### 課題
(a) 広重研究の歴史についての文章で、筆者が鈴木重三氏の著書「広重」を読んだ場所はどこか。
(b) 広重研究の歴史についての文章を、最後の文に続けて書き進めること。

### 読む文章
広重研究の歴史 | 広重アナリーゼ~名所江戸百景の描かれた日~

広重アナリーゼ~名所江戸百景の描かれた日~

百景が描かれた時代背景、浮世絵の細部、安政地震からの復興を完全解説!

 歌川広重の研究の歴史について、ちょっと書いてみる。

 広重を研究対象とした人は大勢いるが、まず第一に挙げられるのは内田實氏である。その著書「広重」は、古い本で神保町の古本屋でたまに売られているが、本屋さんで予約して買うことはできない。この本は広重の生い立ちや、作品の評価などありきたりの内容のほか、広重を良く知る人物にインタビューして、いくつかの逸話を載せている。これは現代の研究者がどんなに優秀でも、もはやできない事である。この「広重」が、その後の広重関係の本のほとんどで、底本となっている。
 次に上げられるのが、鈴木重三氏である。著書の「広重」は、内田實氏の「広重」の真贋を考証している。それまでの定説のいくつかが覆っている。この本も入手困難で、私はどうしても手に入らなくて国会図書館で読んだ。

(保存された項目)

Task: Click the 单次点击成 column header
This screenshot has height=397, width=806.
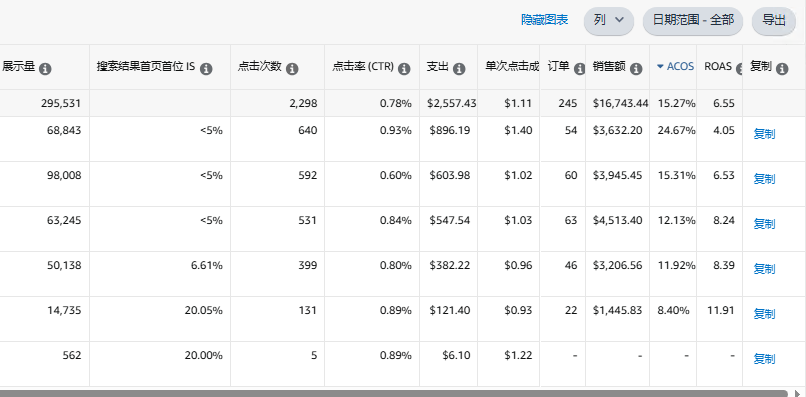Action: click(512, 66)
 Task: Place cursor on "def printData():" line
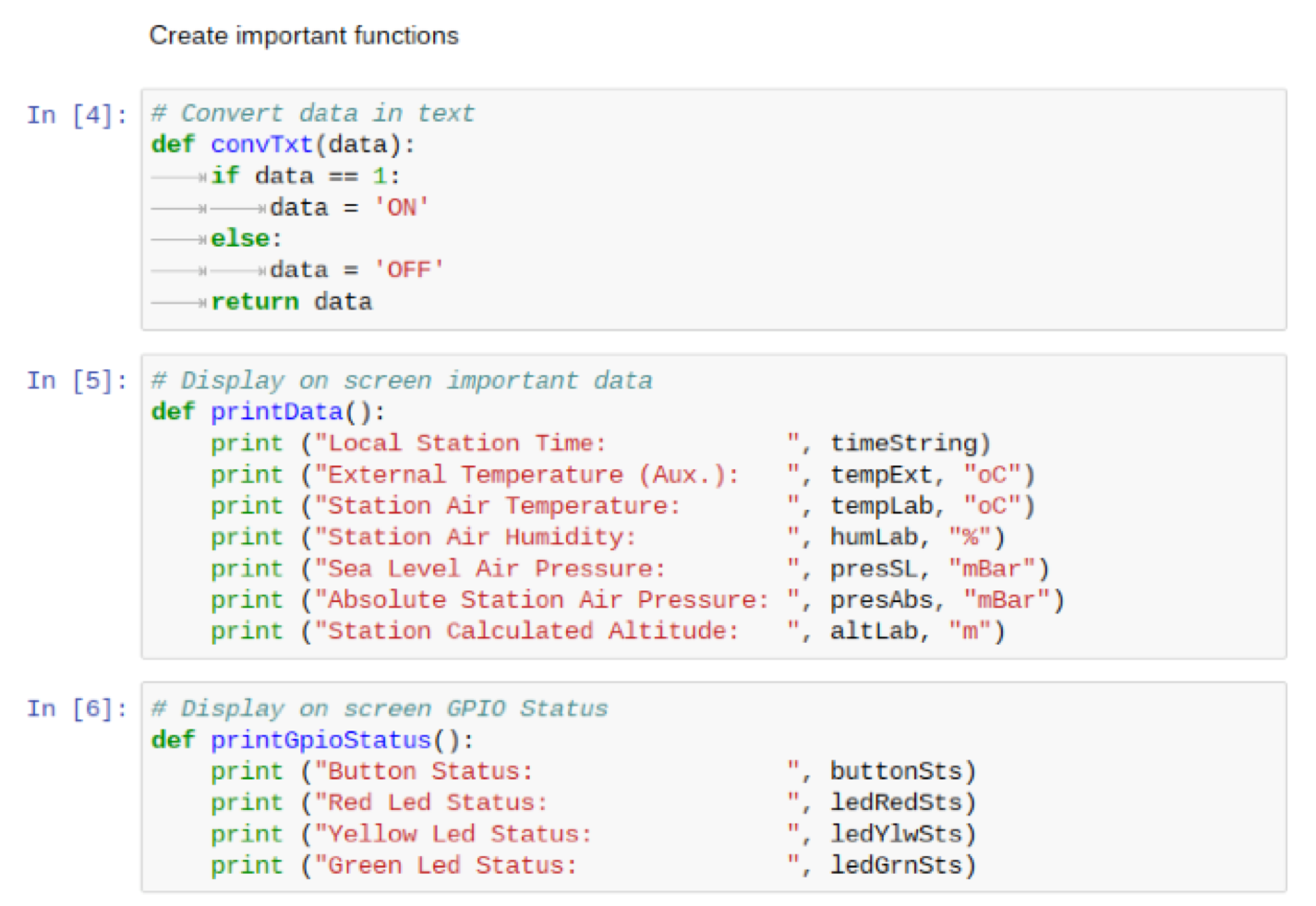(x=268, y=412)
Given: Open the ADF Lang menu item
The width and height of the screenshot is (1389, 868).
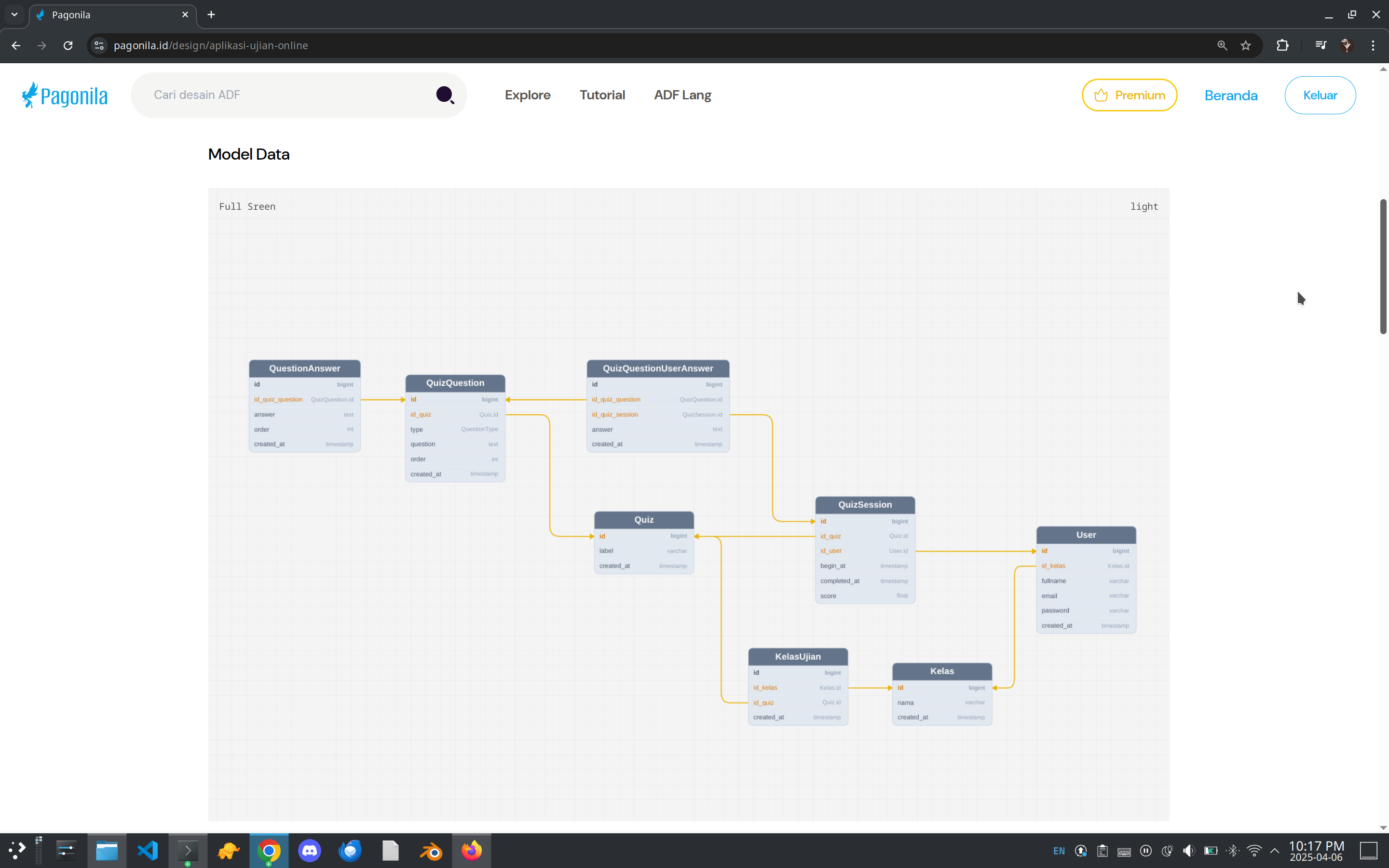Looking at the screenshot, I should (682, 95).
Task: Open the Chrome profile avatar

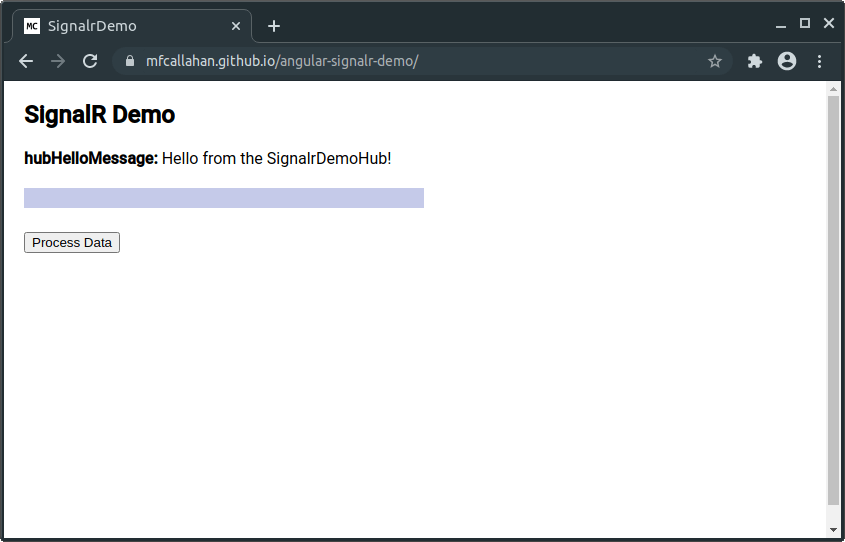Action: [787, 61]
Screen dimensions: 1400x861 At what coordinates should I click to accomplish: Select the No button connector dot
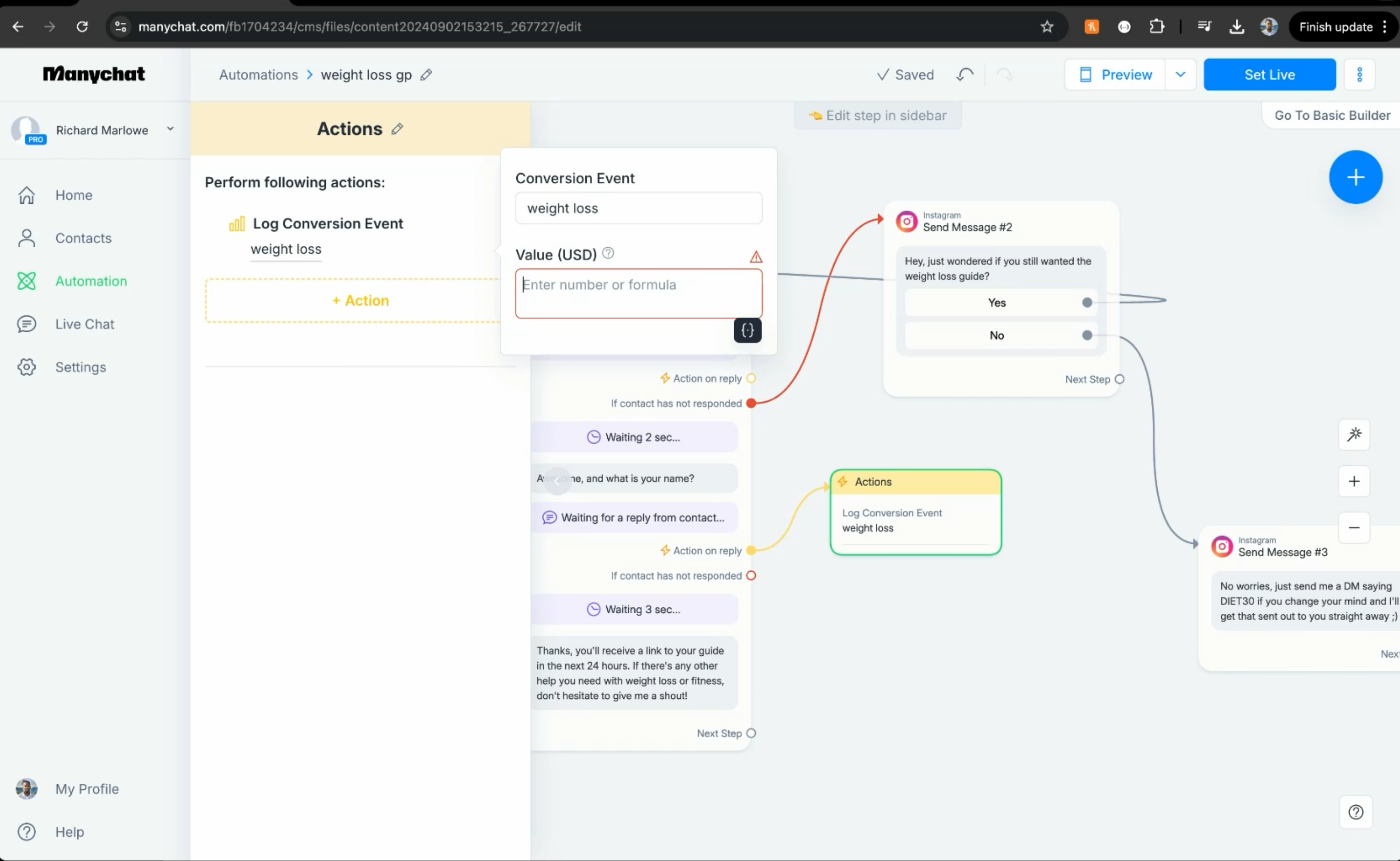1087,335
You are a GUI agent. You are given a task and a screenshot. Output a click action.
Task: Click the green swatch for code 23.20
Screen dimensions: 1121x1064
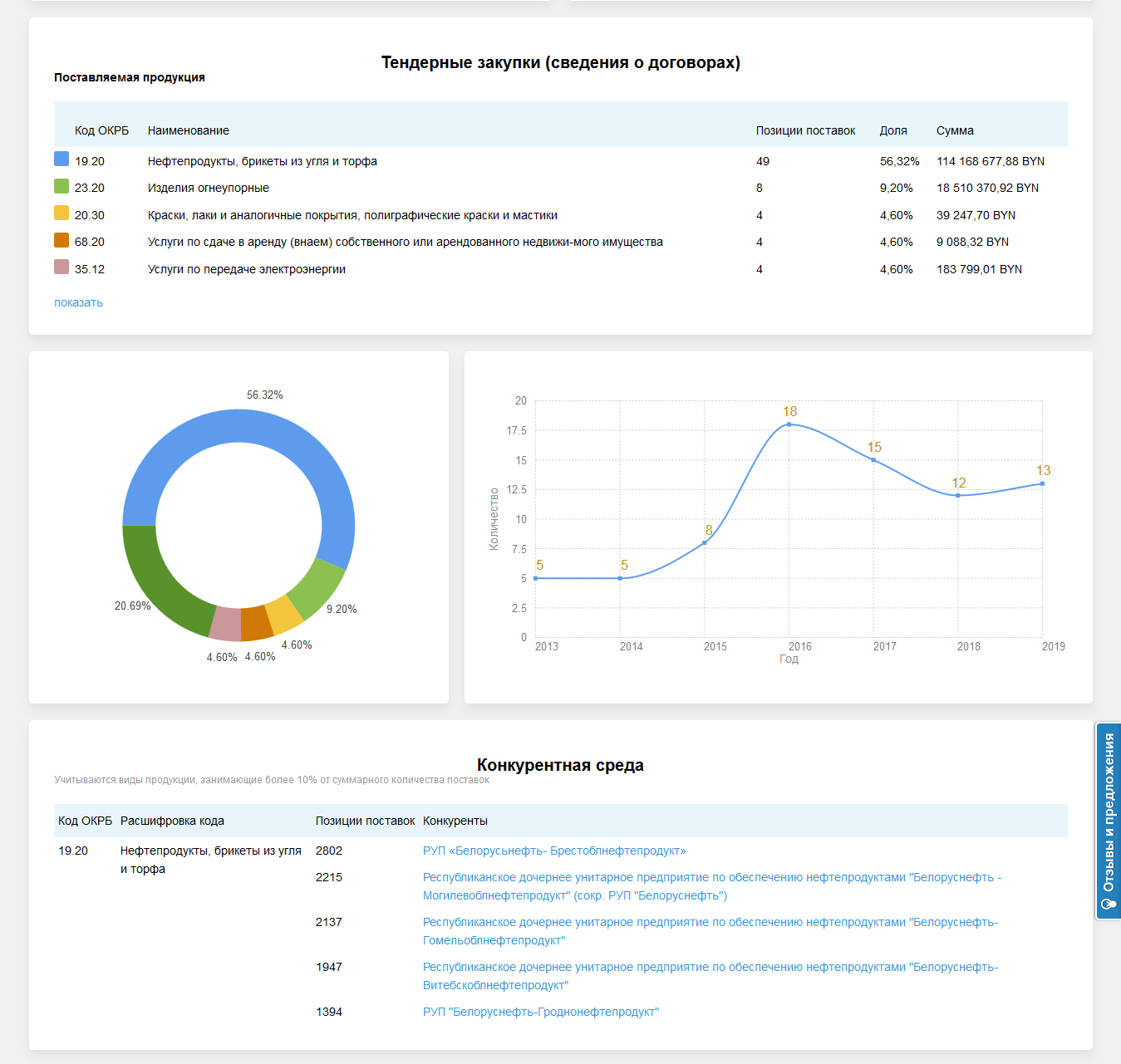(x=61, y=186)
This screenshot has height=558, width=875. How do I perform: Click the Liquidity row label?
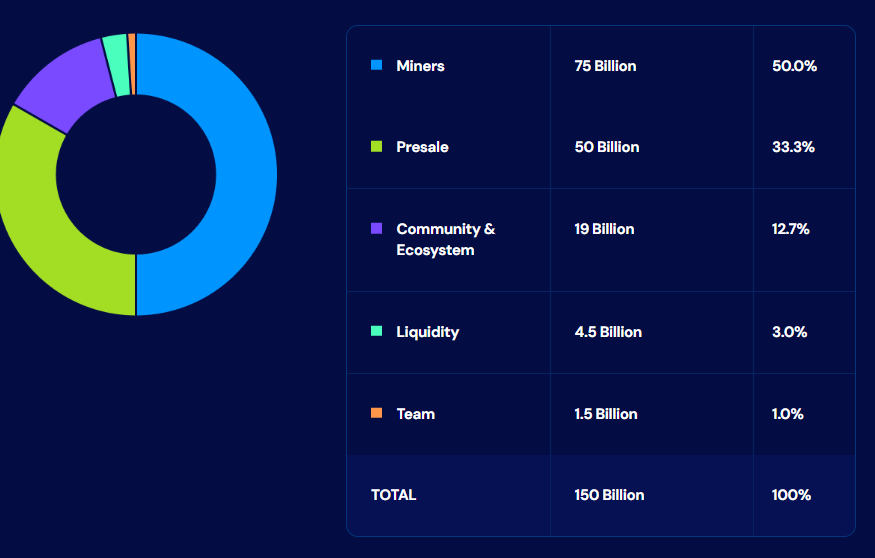click(x=427, y=332)
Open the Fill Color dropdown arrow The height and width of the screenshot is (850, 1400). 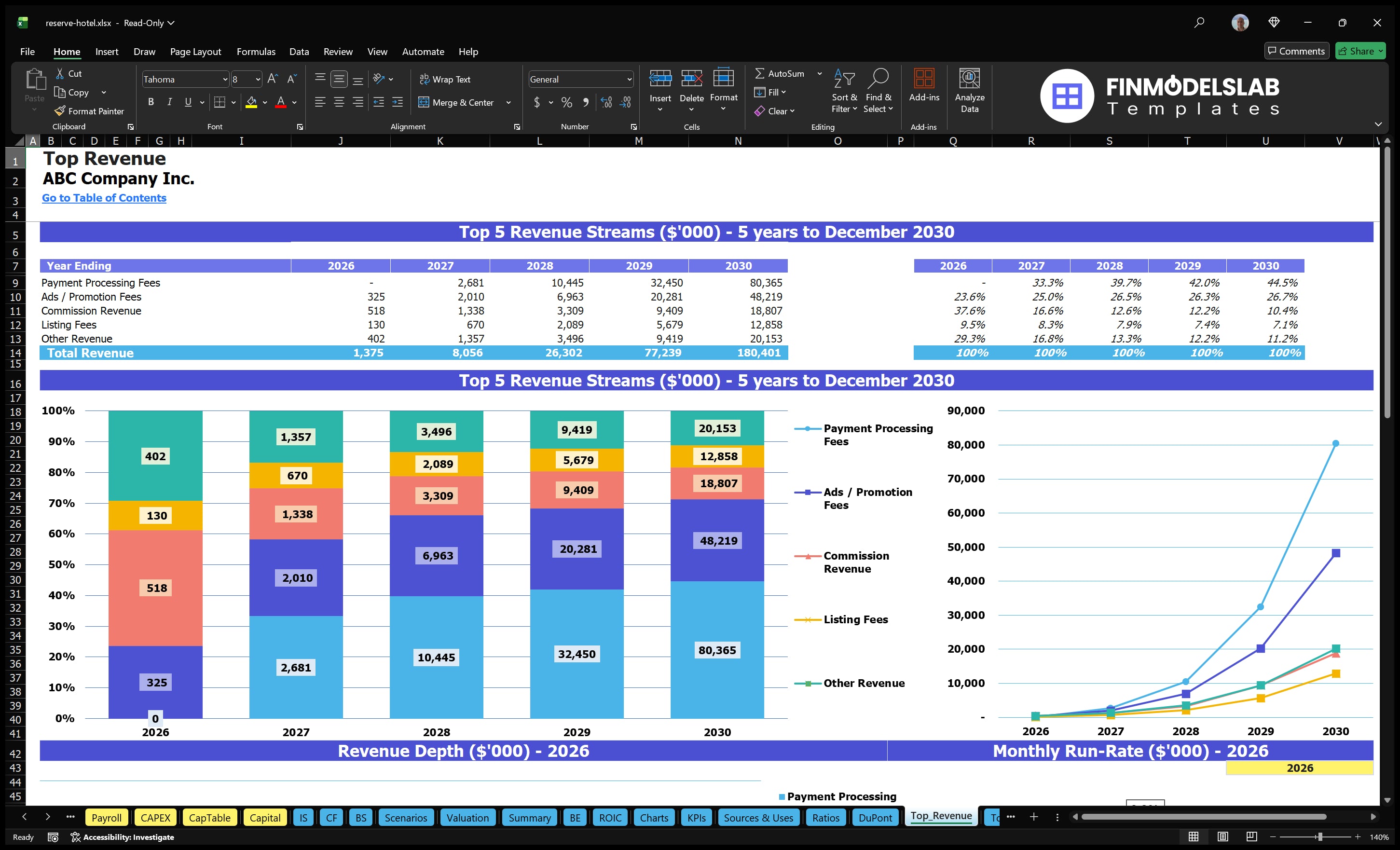[264, 103]
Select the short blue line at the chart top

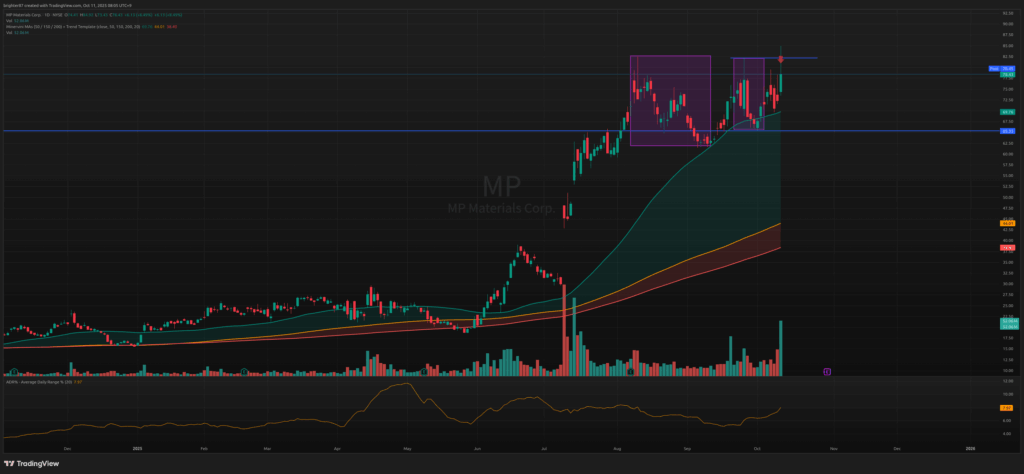pos(800,58)
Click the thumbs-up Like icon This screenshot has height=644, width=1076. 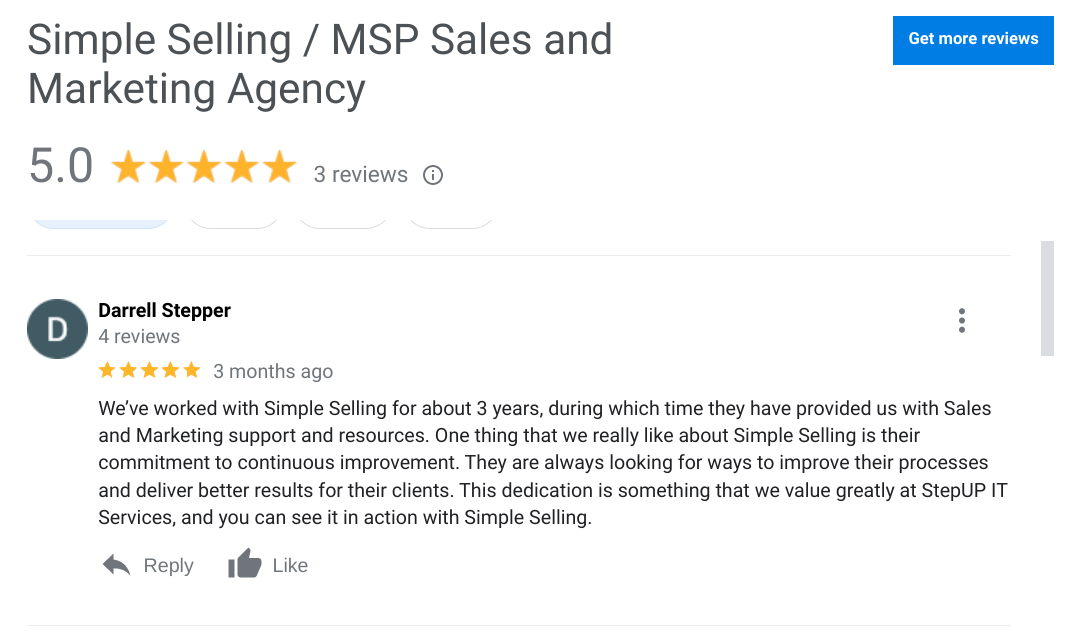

### 問題の解答
(a) 国会図書館である。

(b)
 このブログでよく引用させてもらっているのは、ヘンリースミス氏の「広重江戸名所百景」、大久保純一氏の「広重と浮世絵風景画」、堀晃明氏の「広重の大江戸名所百景散歩」などである。堀晃明氏の「広重の大江戸名所百景散歩」は、ちょっと大きい本屋に置いてあり、入手しやすいが、今となっては解説の根拠が弱かったり、私とは解釈がことなるところがある。ヘンリースミス氏の「広重江戸名所百景」は、絵もきれいで解説も素晴らしいが、本屋に置いてあることはまずない。ネットでは入手可能である。少し大きい本なので保存場所の確保には注意が必要である。大久保純一氏の「広重と浮世絵風景画」は、百景に限った解説本ではないが、完全に学術研究の対象とした解説があり、いままでの本の中では一番内容が濃かった。いままで上げた本の解説が物足りなくなったら、入手してみてはどうか。

 さて、入手可能な本の内容をブログでしても、あまりおもしろくないので、入手しにくい内田實「広重」からいくつか取り上げてみたい。

 以下の話は、内田氏が生前の広重を知っている人物から直接取材した内容で、広重の遺品が散失してしまったり、洪水や火事で殆どが失われてしまった今、この話を底本として一般化してしまった内容もいくつかあるが、のちに幾つかは当時の広重の状況から否定的な話もある。

広重の住居について
 晩年に大鋸町に住んでいたころの話について、那須みね氏と高田ウタ氏の話がある。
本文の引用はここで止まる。